Picchiato brutalmente dal figlio, 86enne muore dopo due settimane

24 Marzo 2026

Al 59enne, arrestato per lesioni gravissime, sarà contestato l'omicidio preterintenzionale

PESCARA. Non ce l'ha fatta Romolo Luciano, l'uomo di 86 anni ricoverato in condizioni disperate all'ospedale civile “Santo Spirito” di Pescara per le lesioni riportate in seguito a un'aggressione da parte del figlio. L'episodio era avvenuto lo scorso 8 marzo, in un'abitazione del capoluogo adriatico, nella zona di Porta Nuova. Sulla vicenda fin dall'inizio c'è il massimo riserbo da parte degli inquirenti, ma sembra che il figlio - un uomo di 59 anni - per cause in corso di accertamento avesse malmenato l'anziano, colpendolo con calci e pugni.

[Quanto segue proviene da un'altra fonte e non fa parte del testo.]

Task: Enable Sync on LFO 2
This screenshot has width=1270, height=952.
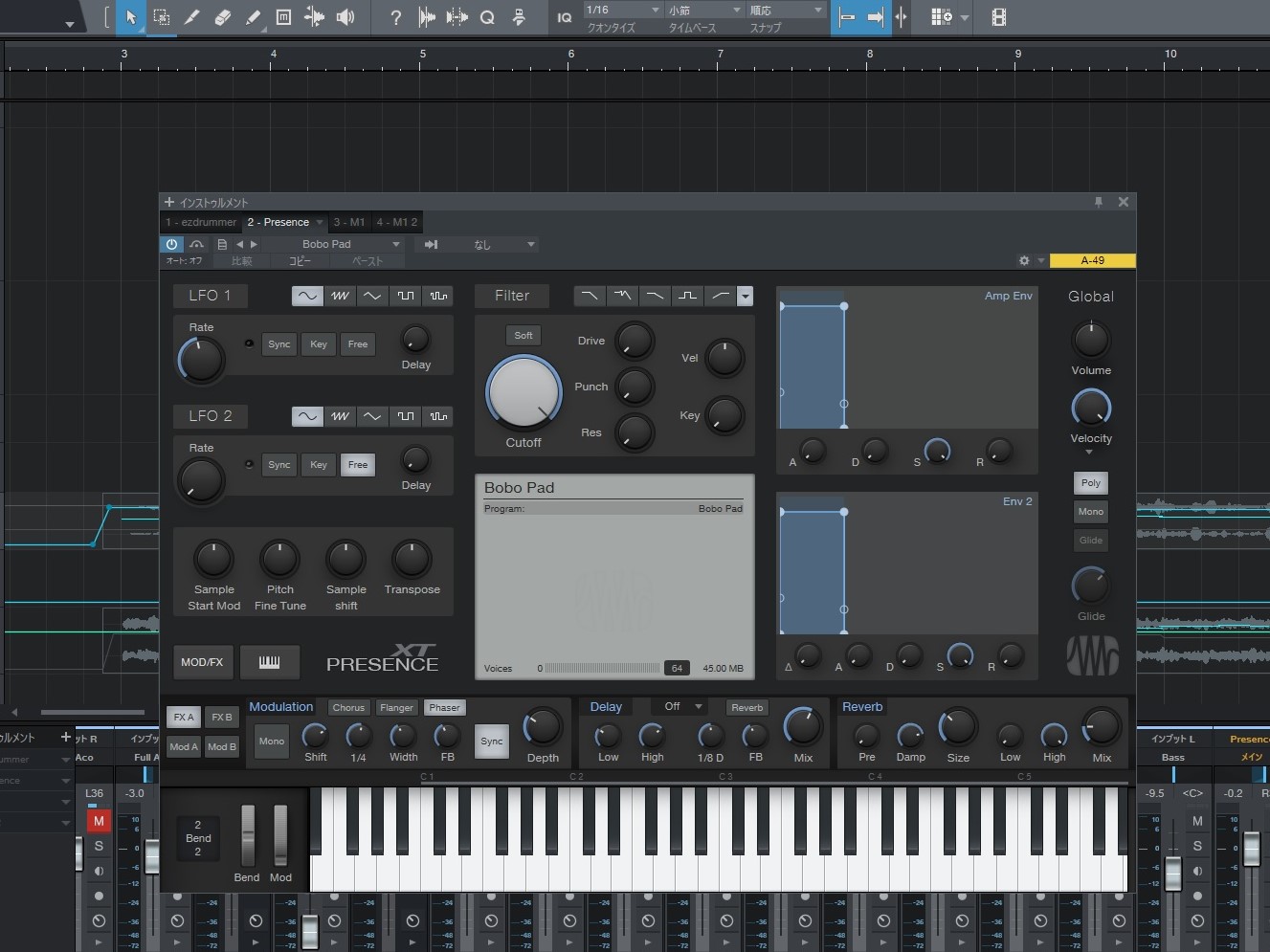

Lanciato l'allarme, nell'abitazione erano arrivati i soccorritori, che avevano trasportato l'86enne in ospedale: stabilizzato in pronto soccorso, era stato ricoverato in prognosi riservata nel reparto di Rianimazione. Le sue condizioni sono sempre rimaste gravissime, fino al decesso. Della vicenda si occupano i carabinieri di Pescara. Il 59enne era stato arrestato, inizialmente per il reato di lesioni gravissime; ora però la sua posizione è al vaglio e potrebbe essere riqualificata in omicidio preterintenzionale.